火星隕石から火星に最近水が流れたという証拠見つかる
【2001年1月29日 BBC News (2001.01.24)】
約1億7500万年前の火星に由来する溶岩質の「Shergotty火星隕石」から、火星では比較的最近に液体の水があふれ出たかもしれないという説を支持する証拠が見つかった。
NASAの火星探査機「マーズ・グローバル・サーベイヤー」がとらえた火星表面の画像には、液体の水によって侵食されてできたと考えられる峡谷などが多く見られることから、過去の火星は温かく、充分に厚い大気に覆われ、豊富な水があったと有力視されている。もしかしたら、海洋さえ存在したかもしれない。

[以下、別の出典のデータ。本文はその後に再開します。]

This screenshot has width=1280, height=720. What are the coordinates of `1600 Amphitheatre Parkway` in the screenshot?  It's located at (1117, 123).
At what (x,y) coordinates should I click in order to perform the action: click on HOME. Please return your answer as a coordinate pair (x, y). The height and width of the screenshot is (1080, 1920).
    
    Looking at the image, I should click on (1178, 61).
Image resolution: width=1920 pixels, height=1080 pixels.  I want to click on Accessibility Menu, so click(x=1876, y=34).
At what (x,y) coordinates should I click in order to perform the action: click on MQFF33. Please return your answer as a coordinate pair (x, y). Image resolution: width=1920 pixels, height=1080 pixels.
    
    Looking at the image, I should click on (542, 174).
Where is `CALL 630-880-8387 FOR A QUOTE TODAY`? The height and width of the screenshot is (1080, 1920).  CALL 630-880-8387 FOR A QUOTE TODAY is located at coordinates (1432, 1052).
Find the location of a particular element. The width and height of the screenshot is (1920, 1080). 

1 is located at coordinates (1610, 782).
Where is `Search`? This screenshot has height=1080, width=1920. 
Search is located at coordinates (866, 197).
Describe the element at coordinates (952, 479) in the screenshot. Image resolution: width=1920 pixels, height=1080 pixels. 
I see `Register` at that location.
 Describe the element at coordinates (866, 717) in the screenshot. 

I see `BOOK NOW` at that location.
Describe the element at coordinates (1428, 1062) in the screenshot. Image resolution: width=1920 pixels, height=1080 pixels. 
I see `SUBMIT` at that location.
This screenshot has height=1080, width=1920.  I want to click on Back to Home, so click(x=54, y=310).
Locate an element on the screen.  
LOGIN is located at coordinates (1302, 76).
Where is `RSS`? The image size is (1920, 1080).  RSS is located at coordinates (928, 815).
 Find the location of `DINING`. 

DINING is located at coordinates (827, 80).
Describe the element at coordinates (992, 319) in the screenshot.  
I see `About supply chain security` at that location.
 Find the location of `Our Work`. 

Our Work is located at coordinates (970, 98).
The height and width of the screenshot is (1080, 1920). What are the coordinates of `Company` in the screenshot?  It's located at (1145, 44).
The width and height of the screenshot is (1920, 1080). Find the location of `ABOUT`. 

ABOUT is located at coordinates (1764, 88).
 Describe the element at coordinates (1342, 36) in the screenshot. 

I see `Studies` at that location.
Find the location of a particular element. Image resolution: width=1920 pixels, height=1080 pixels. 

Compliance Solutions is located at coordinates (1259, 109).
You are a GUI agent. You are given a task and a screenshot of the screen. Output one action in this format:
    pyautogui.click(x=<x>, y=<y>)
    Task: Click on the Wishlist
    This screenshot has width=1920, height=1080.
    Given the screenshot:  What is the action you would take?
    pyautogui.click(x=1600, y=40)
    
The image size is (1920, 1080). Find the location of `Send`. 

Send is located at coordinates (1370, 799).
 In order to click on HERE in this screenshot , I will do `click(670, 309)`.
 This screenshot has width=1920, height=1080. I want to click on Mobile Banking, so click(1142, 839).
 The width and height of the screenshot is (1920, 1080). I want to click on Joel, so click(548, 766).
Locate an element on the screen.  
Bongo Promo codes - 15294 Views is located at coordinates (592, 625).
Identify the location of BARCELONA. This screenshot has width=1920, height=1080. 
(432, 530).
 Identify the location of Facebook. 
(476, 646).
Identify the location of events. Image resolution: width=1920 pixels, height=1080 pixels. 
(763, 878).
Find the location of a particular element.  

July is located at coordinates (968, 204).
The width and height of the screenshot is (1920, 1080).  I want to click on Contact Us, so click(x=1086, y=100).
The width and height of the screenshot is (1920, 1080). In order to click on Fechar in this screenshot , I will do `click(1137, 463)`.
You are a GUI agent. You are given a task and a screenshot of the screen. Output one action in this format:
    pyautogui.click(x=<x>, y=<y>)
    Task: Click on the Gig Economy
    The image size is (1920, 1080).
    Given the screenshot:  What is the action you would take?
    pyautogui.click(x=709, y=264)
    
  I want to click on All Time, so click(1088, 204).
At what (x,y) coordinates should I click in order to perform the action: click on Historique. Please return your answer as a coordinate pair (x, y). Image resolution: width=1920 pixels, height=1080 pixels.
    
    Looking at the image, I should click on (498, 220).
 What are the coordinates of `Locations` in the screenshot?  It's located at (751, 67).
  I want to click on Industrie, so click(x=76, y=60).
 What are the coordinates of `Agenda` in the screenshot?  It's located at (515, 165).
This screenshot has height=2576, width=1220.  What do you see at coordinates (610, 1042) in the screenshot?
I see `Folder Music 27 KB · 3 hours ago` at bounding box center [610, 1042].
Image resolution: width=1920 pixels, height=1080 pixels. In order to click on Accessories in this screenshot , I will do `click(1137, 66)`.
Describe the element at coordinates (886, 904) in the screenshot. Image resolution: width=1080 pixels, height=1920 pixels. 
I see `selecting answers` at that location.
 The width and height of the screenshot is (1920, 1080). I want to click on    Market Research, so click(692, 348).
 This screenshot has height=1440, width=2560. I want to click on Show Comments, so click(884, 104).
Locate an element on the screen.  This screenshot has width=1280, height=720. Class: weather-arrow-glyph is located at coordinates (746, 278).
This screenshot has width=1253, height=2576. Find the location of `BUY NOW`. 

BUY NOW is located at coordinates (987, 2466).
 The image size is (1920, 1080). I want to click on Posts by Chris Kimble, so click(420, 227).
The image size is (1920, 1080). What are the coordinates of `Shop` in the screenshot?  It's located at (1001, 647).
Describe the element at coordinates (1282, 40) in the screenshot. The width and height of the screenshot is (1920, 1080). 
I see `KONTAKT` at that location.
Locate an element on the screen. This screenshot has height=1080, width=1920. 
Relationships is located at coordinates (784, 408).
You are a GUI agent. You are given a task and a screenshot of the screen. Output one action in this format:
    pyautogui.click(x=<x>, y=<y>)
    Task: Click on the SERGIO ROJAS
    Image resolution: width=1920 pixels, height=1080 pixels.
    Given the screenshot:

それらの水は、火星の熱い地下深くからマグマによって地表に運ばれたものだと考えられている。しかし、この説にはひとつの問題があった。火星起源の溶岩質の隕石は、水分に乏しいのだ。
しかし、Harry McSween氏 (テネシー大学) らの研究チームは、それらの溶岩質の隕石を研究したこれまでの研究が誤っているのではないかと考えた。そして、溶岩質の「Shergotty火星隕石」が、火星表面に由来する隕石に比べ、水溶性の鉱分を多量に含むということを発見した。
研究チームは、「Shergotty火星隕石」の起源となったマグマは、地下深くから上昇をはじめる際には、1.8%という豊富な水分を含んでいたはずだと結論している。これは、考えられていたよりもずっと多い。マグマの上昇の過程で、水分はマグマ本体から蒸発して別の経路を辿って地表に達したと考えられ、このことが溶岩質の火星隕石に水分が乏しい理由なのだという。
そして、この火星隕石の形成年代であるおよそ1億7500万年前――地質学的な視点では最近にあたる――には、この隕石の起源となったマグマから蒸発した多量の水が地表にあふれ出だし、地表に侵食地形を刻んだと考えられるということだ。